#### Task requirements:
a) Repeat word for word the portion of the thread on re-waxing a Barbour jacket that begins at the words "I've looked on" and stops after the words "gung ho there.".
b) Answer these questions from the thread on re-waxing a Barbour jacket:
(i) How old is the jacket of the person who started the thread?
(ii) According to the reply that links to the Barbour website, how much does Barbour charge for the dressing?
(iii) Besides washing and reproofing, what did Barbour redo on the jacket belonging to FireFly29's dad?

#### Page:
--- Begin ---

# Re-waxing a Barbour jacket



## hayinamanger (28 November 2013)

I have a 30+ year old Barbour, as you'd expect it has seen better days (like myself), but I am attached to it and don't want to throw it out.  It had been hanging up in the tack room, unworn, for a few years, so filthy, and I know your not supposed to, but I put it in the washing machine...with detergent   It has survived the experience and my intention is to reproof it, it has been done a few times in the past, but I haven't got any Barbour wax and I wondered if you can use beeswax or similar.  Any ideas?

PS I can't send it to Barbour, I'd end up in the tower.


----------



## FireFly29 (28 November 2013)

Why did you not want it going to Barbour? My dad sent his ancient, smelly Barbour back to them and they did a great job cleaning it and reproofing it!

Eta, could you use nicwax wash in reproofer or similar?


----------



## Sheep (28 November 2013)

http://www.barbour.com/anatomy/wax

Step by step rewaxing process here, they sell the dressing for a tenner. Not done it myself, my Barbour jacket vanished long ago!


----------



## hnmisty (28 November 2013)

Buy a tin of Barbour wax and give it a good session


----------



## hayinamanger (28 November 2013)

FireFly29 said:



			Why did you not want it going to Barbour? My dad sent his ancient, smelly Barbour back to them and they did a great job cleaning it and reproofing it!
		
Click to expand...

Yes, I should have done this but I think they would condemn it now. 


Thanks for the replies, I'll try to resuscitate it


----------



## FireFly29 (28 November 2013)

They might not, my dads one must have been about as old as yours and was very worn and smelly.
If I remember correctly they washed it and reproofed it and also re did some of the binding and poppers. It came back in really good condition!
My dad also thought they would condemn it!
I think they must be used to seeing abused jackets when you think about the lifestyle of the people who own them.


----------



## hayinamanger (28 November 2013)

I've looked on their website, they say that washing them in a machine removes all the wax and they cannot be re-proofed.  I was sure I'd done this before, but, after giving it some more thought, I think that I used a cold cycle with no detergent, then re-proofed.  Bit gung ho there.

--- End ---

#### Lines of data:
--- Begin ---

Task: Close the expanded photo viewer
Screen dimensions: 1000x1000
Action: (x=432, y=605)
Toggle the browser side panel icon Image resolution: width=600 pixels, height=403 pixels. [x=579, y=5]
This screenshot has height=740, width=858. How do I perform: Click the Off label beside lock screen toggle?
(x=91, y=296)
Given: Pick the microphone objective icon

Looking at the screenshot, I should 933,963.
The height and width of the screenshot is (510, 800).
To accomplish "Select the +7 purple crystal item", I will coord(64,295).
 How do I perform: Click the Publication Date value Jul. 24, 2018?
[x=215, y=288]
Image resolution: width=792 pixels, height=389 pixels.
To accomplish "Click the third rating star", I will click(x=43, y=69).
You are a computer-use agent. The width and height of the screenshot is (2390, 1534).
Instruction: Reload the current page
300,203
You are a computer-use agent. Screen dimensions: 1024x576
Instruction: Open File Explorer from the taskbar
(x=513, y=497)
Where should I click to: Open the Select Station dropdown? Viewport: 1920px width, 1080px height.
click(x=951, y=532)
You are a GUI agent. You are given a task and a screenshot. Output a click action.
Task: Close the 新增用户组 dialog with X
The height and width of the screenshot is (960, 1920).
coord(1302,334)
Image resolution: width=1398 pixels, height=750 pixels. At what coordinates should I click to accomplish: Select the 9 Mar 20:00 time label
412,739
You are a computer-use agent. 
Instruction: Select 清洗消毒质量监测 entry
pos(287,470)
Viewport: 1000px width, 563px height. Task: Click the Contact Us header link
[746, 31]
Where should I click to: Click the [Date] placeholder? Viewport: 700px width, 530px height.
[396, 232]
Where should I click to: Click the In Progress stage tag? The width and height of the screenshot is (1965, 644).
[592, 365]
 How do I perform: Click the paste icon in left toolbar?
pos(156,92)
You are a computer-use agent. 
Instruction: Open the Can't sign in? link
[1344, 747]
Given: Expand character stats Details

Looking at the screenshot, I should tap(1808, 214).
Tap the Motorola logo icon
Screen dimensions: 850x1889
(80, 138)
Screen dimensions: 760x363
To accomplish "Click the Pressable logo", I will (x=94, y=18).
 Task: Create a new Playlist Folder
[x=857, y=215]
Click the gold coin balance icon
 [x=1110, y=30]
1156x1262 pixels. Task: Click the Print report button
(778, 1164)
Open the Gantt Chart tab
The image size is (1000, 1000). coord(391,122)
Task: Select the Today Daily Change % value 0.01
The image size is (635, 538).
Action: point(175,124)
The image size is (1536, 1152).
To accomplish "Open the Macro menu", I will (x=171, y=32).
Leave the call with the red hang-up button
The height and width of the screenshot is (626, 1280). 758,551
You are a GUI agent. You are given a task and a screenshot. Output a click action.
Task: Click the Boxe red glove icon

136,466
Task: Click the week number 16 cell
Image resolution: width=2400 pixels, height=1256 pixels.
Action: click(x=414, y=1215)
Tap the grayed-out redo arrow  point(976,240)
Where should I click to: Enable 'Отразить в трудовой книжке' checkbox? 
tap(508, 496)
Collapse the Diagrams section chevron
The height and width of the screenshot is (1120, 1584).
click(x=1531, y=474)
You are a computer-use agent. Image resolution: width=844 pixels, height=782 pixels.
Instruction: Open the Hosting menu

--- End ---

#### Replies:
a)
I've looked on their website, they say that washing them in a machine removes all the wax and they cannot be re-proofed.  I was sure I'd done this before, but, after giving it some more thought, I think that I used a cold cycle with no detergent, then re-proofed.  Bit gung ho there.

b)
(i) It is more than 30 years old.
(ii) It costs a tenner.
(iii) Barbour redid some of the binding and poppers.